Drinking Baking Soda Water: A Closer Look
Why People Reach for Baking Soda
Walk into most kitchens and you’ll spot a box of baking soda near the sink. For decades, folks have reached for it not just for baking or cleaning but also as a home remedy. Some drink a spoonful mixed in water, swearing it helps with heartburn or upset stomach. Every family seems to have stories about someone’s stomach being “settled” by a cup of water with some fizz.
How Baking Soda Works Inside the Body
Baking soda, or sodium bicarbonate, acts as a base. It neutralizes stomach acid temporarily, which is why heartburn relief doesn’t take long when using it. This isn’t a myth. Doctors sometimes use sodium bicarbonate in emergency rooms to manage acid buildup in patients with kidney trouble. The science checks out—mixing acid and base gives water and salt, easing that burning feeling for a little while.
Short-Term Relief, Long-Term Questions
People often want quick fixes for stomach problems. Tums, Alka-Seltzer, and other antacids work on similar chemistry. The draw of something as common as baking soda tends to come from its simplicity and low cost. But drinking baking soda water isn’t as harmless as it sounds.
A teaspoon of baking soda packs over 1,200 milligrams of sodium. Most adults should aim for less than 2,300 milligrams of sodium per day. Swallowing baking soda water bumps your intake up quickly. That much sodium stresses your kidneys and may spike your blood pressure, especially if you already struggle with hypertension. For someone watching salt because of heart or kidney conditions, this remedy carries real risk.

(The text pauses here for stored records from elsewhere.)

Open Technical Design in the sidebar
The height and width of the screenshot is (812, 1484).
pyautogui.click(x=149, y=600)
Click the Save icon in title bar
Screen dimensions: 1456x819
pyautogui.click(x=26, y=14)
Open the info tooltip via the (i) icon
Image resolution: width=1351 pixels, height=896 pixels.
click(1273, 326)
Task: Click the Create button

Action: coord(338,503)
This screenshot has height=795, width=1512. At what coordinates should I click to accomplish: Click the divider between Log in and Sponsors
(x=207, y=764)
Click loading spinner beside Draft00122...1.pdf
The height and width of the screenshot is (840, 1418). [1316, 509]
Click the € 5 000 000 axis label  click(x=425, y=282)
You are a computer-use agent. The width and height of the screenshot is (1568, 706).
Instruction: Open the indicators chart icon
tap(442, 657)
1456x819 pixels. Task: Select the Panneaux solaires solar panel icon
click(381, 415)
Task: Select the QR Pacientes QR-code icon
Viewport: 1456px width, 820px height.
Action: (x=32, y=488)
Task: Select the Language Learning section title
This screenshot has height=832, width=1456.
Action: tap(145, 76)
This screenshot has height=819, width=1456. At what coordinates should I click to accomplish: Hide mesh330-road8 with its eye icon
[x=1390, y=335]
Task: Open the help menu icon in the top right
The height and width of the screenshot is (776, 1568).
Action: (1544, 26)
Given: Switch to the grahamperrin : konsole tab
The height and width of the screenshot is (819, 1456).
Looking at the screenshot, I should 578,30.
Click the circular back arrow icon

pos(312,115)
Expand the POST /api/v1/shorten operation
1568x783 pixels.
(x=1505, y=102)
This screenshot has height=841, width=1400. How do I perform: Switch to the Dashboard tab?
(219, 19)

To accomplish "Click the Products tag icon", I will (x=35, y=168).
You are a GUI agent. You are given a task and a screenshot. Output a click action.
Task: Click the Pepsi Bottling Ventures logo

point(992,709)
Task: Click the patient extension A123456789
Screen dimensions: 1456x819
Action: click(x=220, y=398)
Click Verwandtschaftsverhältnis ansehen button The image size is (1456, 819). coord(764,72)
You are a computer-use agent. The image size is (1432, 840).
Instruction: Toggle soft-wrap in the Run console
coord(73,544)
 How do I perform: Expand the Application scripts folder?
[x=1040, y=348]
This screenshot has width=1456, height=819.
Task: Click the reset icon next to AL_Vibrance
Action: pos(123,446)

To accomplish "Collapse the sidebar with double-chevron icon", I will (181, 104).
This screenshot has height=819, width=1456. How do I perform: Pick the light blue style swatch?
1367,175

The Stomach Has Its Own Balance
Taking baking soda over and over doesn’t just bring in extra salt. Flooding the stomach with something alkaline tampers with the way the body works. Stomach acid digests food and shields against harmful bugs. Constantly neutralizing acid can lead to bloating, cramps, or an upset gut. Drinking baking soda water during a full meal only adds to the discomfort some experience.
Those with certain conditions—such as reduced kidney function—face even bigger problems. The kidneys clear extra sodium and keep acid–base balance in check. Drink too much baking soda, and the kidneys start to fall behind. There have been rare but serious cases of people developing metabolic alkalosis, a condition where blood turns overly alkaline. Symptoms look like confusion, muscle twitching, and even seizures in severe cases.
Safer Ways to Ease Heartburn
Heartburn, especially after a heavy or spicy meal, plagues plenty of folks. Your grocery store stocks safer over-the-counter pills that deal with acid without flooding the body with sodium. Avoiding big meals near bedtime, cutting back on trigger foods, and propping up your bed can also help.
For anyone thinking about using baking soda water more than once in a while, it makes sense to talk with a doctor. Some find persistent heartburn signals a bigger issue—like ulcers or reflux disease—that won’t clear up by changing the pH in your stomach for a few hours.
Weighing Old Advice Against New Understanding
Old home remedies sometimes stand up to scrutiny. In emergencies or rare occasions, baking soda water probably won’t harm someone with healthy kidneys and a low-sodium diet. Regular use paints a different picture. Sodium sneaks up. Other organs get involved. What seems easy and natural starts carrying risks that outweigh the short-term relief. If you ask most dietitians or doctors today, they’d say leave the baking soda on the shelf for cakes and cleaning, not drinks.